High school teacher Misti Turbeville openly questions whether the ranch was a calculated branding exercise. In one classroom scene, her students debate why Crawford was chosen—to project a heroic cowboy image, or because small-town communities are assumed to embody “good morals.” The discussion lands exactly where the film wants it to: on the gap between image and reality.

Rev. Mike Murphy of First Baptist Church estimates that 99.9 percent of his congregation voted for Bush. The film neither mocks nor romanticizes that loyalty. Instead, it shows how political identity—once abstract—becomes deeply personal when the spotlight turns inward.

That spotlight burned brightest during the summer of 2005, when Cindy Sheehan arrived in Crawford to protest the war that killed her son. Her month-long vigil drew more than 10,000 protesters, many camping along ditches beside the narrow road leading to the ranch. It also provoked counter-protests from locals exhausted by traffic, noise, and national judgment.

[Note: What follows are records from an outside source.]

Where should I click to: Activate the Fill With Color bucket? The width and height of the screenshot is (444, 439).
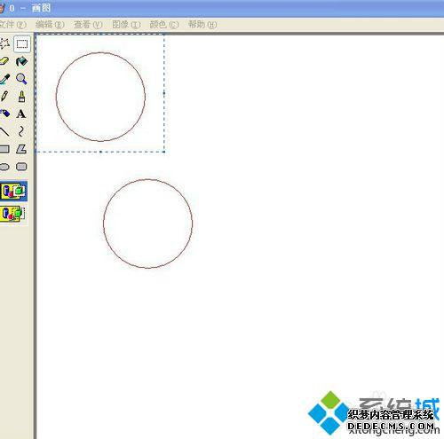point(21,61)
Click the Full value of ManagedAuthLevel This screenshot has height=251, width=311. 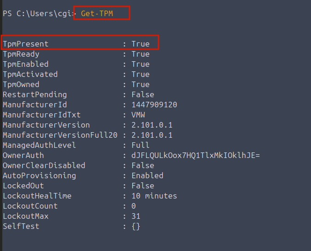(140, 145)
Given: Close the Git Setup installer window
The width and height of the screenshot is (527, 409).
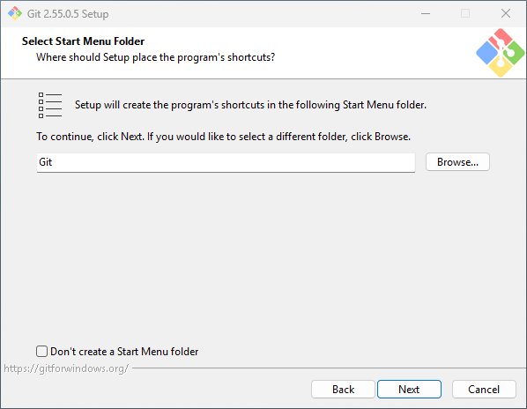Looking at the screenshot, I should (x=506, y=13).
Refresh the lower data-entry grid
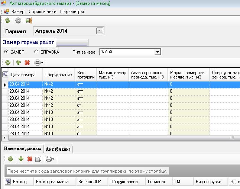Image resolution: width=240 pixels, height=189 pixels. point(10,159)
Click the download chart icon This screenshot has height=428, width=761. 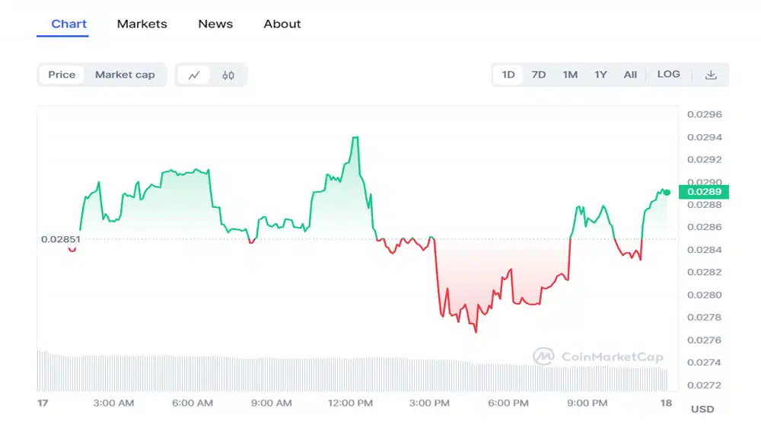pyautogui.click(x=711, y=75)
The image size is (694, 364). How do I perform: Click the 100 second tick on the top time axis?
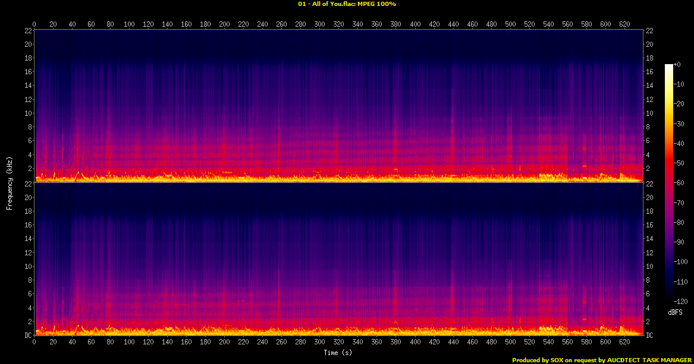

One of the film’s most unsettling moments comes when resident Ricky Smith rides a horse through town with “Cindy Go Home” written on its hindquarters. “Fifty years ago,” he says on camera, “she’da been hung for treason.” The line lands hard—not because the film endorses it, but because it refuses to soften it.

There are lighter moments as well. National media crews are shown staging “rustic” stand-ups beside hay bales and barns that turn out to be nowhere near the ranch—props mirroring the larger illusion.

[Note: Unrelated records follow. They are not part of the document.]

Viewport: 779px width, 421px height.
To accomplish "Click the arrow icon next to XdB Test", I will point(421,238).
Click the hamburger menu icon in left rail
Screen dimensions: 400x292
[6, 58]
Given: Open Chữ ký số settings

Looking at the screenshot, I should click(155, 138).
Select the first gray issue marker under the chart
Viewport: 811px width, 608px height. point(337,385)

But the darker truth of Crawford is that once a town becomes a symbol, it never quite becomes a town again. Gift shops open and close. Tourists come and go. Residents are quietly sorted by their politics. Norma Nelson Crow, a lifelong Crawford resident and Bush supporter, returns home to open a gift shop during the boom—only to close it when the crowds fade and the economy moves on.

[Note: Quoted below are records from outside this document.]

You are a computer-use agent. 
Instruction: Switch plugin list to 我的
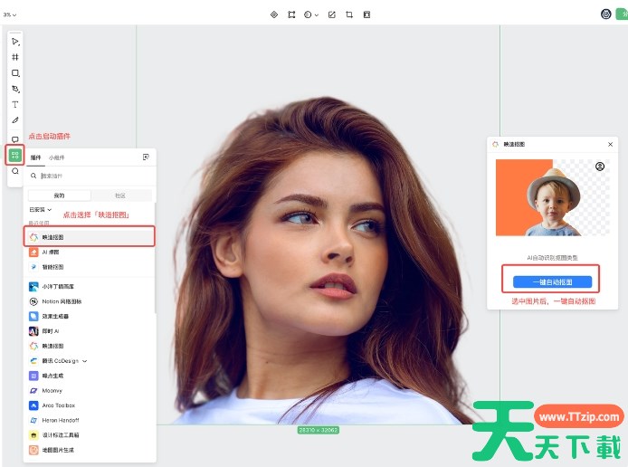tap(60, 195)
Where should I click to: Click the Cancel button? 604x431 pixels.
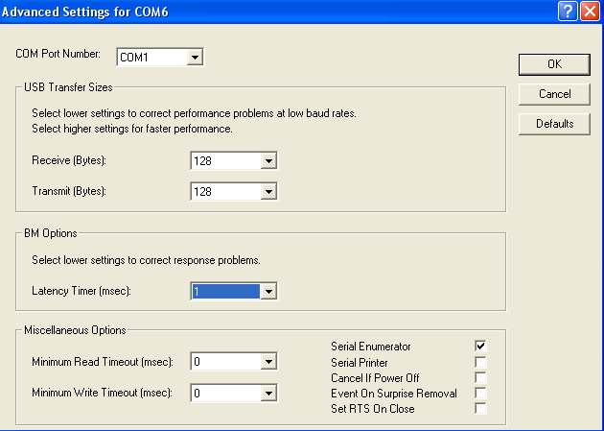click(x=554, y=94)
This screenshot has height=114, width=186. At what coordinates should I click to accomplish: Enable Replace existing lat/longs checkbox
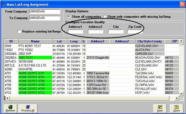[19, 31]
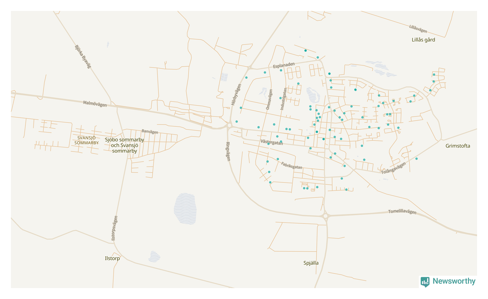The height and width of the screenshot is (299, 488).
Task: Select the uppercase SVANSJÖ SOMMARBY label
Action: tap(86, 140)
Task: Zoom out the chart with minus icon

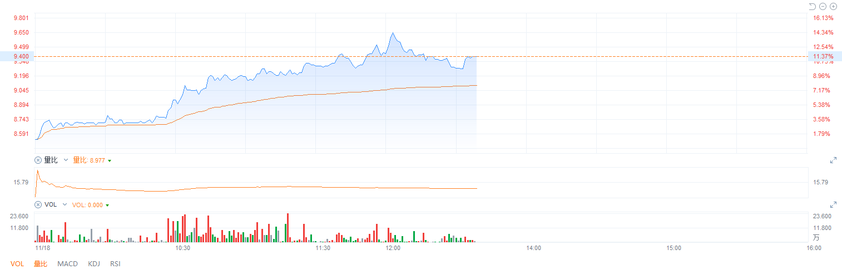Action: click(x=823, y=7)
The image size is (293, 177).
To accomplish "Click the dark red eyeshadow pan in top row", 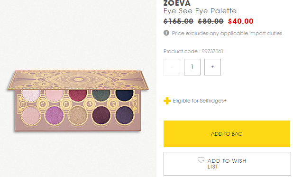I will [x=78, y=95].
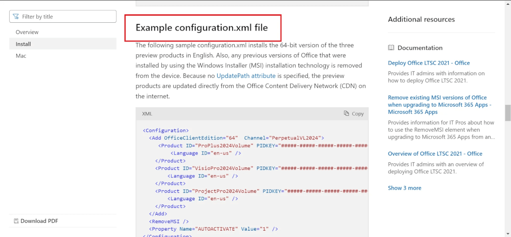Switch to the Mac page in the sidebar
The width and height of the screenshot is (511, 237).
tap(21, 55)
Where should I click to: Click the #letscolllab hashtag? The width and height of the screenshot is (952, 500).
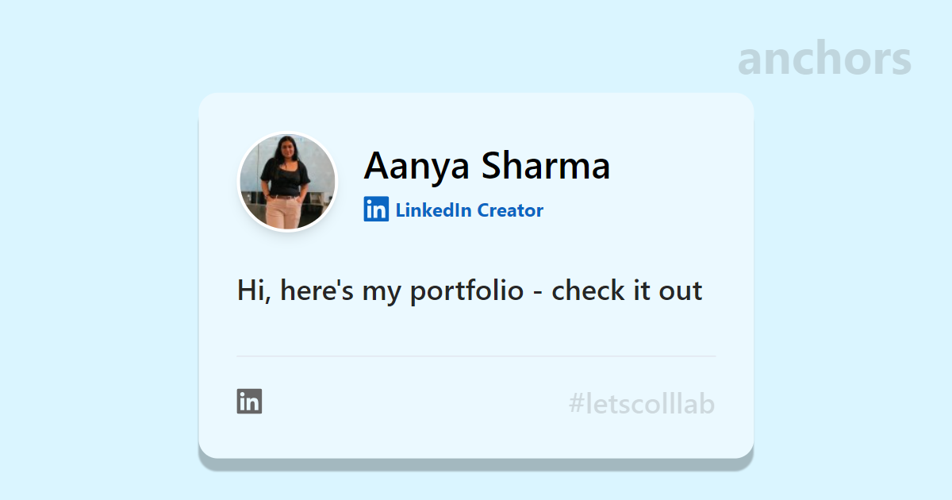tap(641, 405)
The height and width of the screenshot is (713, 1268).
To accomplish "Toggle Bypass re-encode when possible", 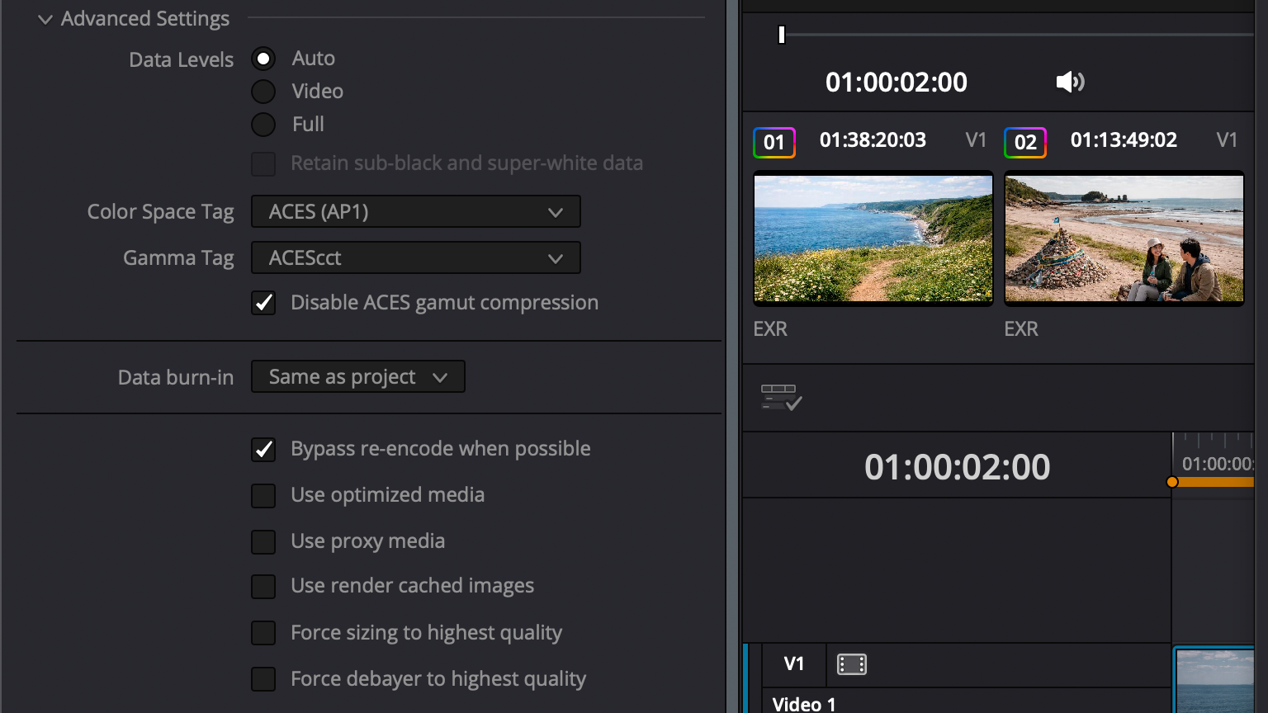I will pos(263,449).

For the town itself, living near power meant living inside a metaphor it did not author. Residents became extras in a story about American virtue—asked to stand in for the nation while being spared any real agency. Over time, the performance collapsed under its own weight. The cameras left. The symbolism faded. What remained was the recognition that the image had always been the point—and that the image had never told the truth.

Modigliani is careful. The people of Crawford are not fools, villains, or saints. They are ordinary citizens who found themselves involuntarily adjacent to decisions whose consequences reached far beyond their county line—and, in many cases, far beyond the country itself.

The film does not argue with slogans. It doesn’t need to. History has already done much of that work.

If there is an indictment in Crawford, it is not shouted. It is observed. A town absorbs the presence of power. It lives with it. It sells souvenirs to it. It argues about it. And then, slowly, it waits for the rest of the world to catch up.

Some figures eventually retire to ranches. Some towns return to quiet. And some questions—about responsibility, accountability, and the human cost of decisions made far from places like Crawford—do not retire at all.

We endured the gaslighting spectacle.

We don’t have to pretend not to know what it was.